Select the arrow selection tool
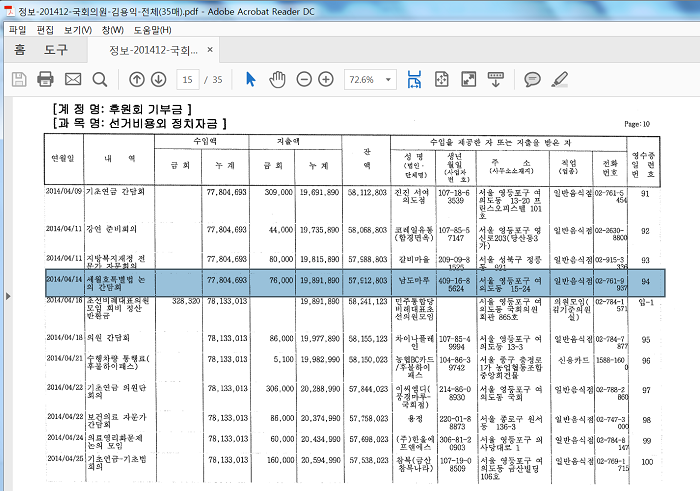The image size is (700, 491). coord(251,79)
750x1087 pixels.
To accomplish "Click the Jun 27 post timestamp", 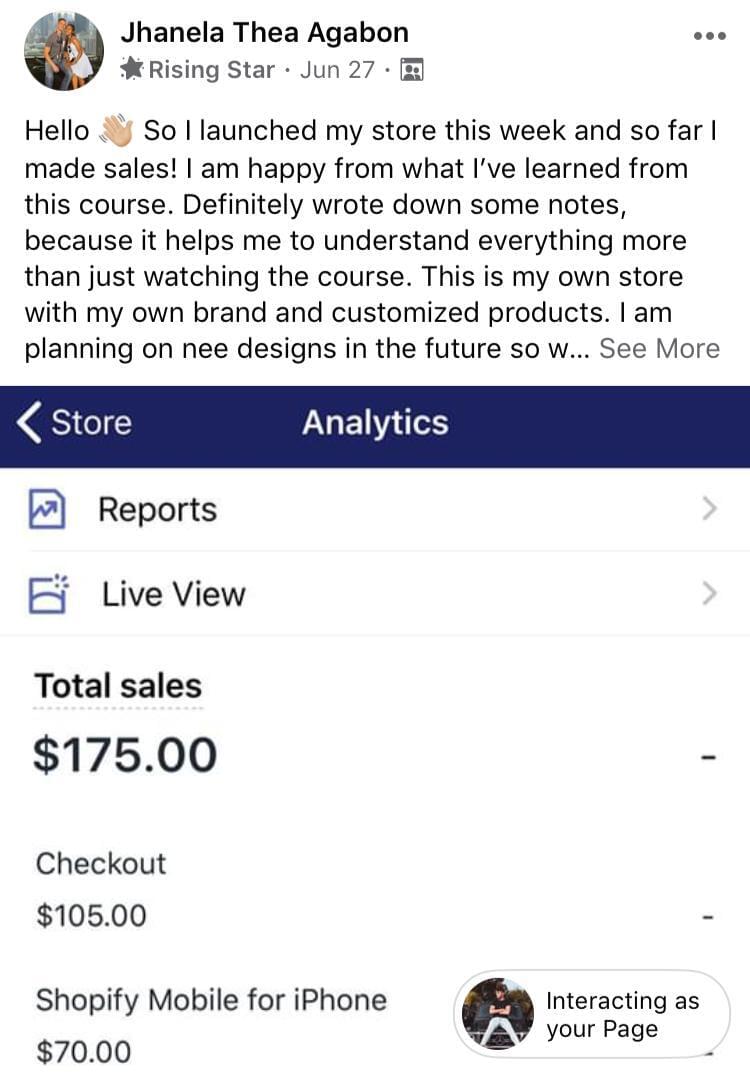I will click(x=337, y=70).
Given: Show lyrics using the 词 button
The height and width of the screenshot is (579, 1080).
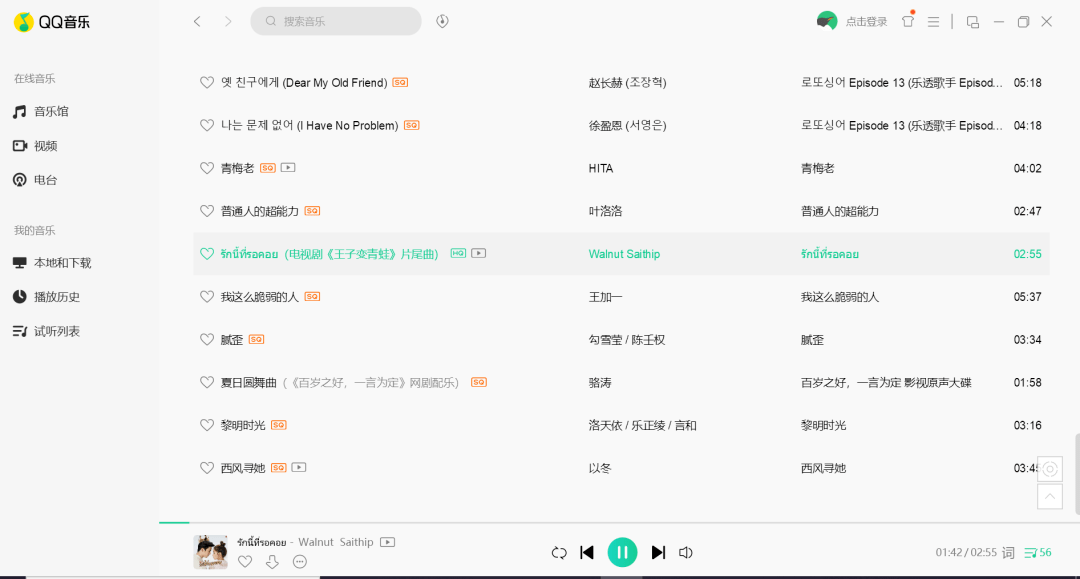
____________
## Given task
Reproduce verbatim every line from the one containing "Given: Show lyrics using the 词 button" through the end of the records, leaving the pictures out of your answer.

## Result of this exercise
Given: Show lyrics using the 词 button
The height and width of the screenshot is (579, 1080).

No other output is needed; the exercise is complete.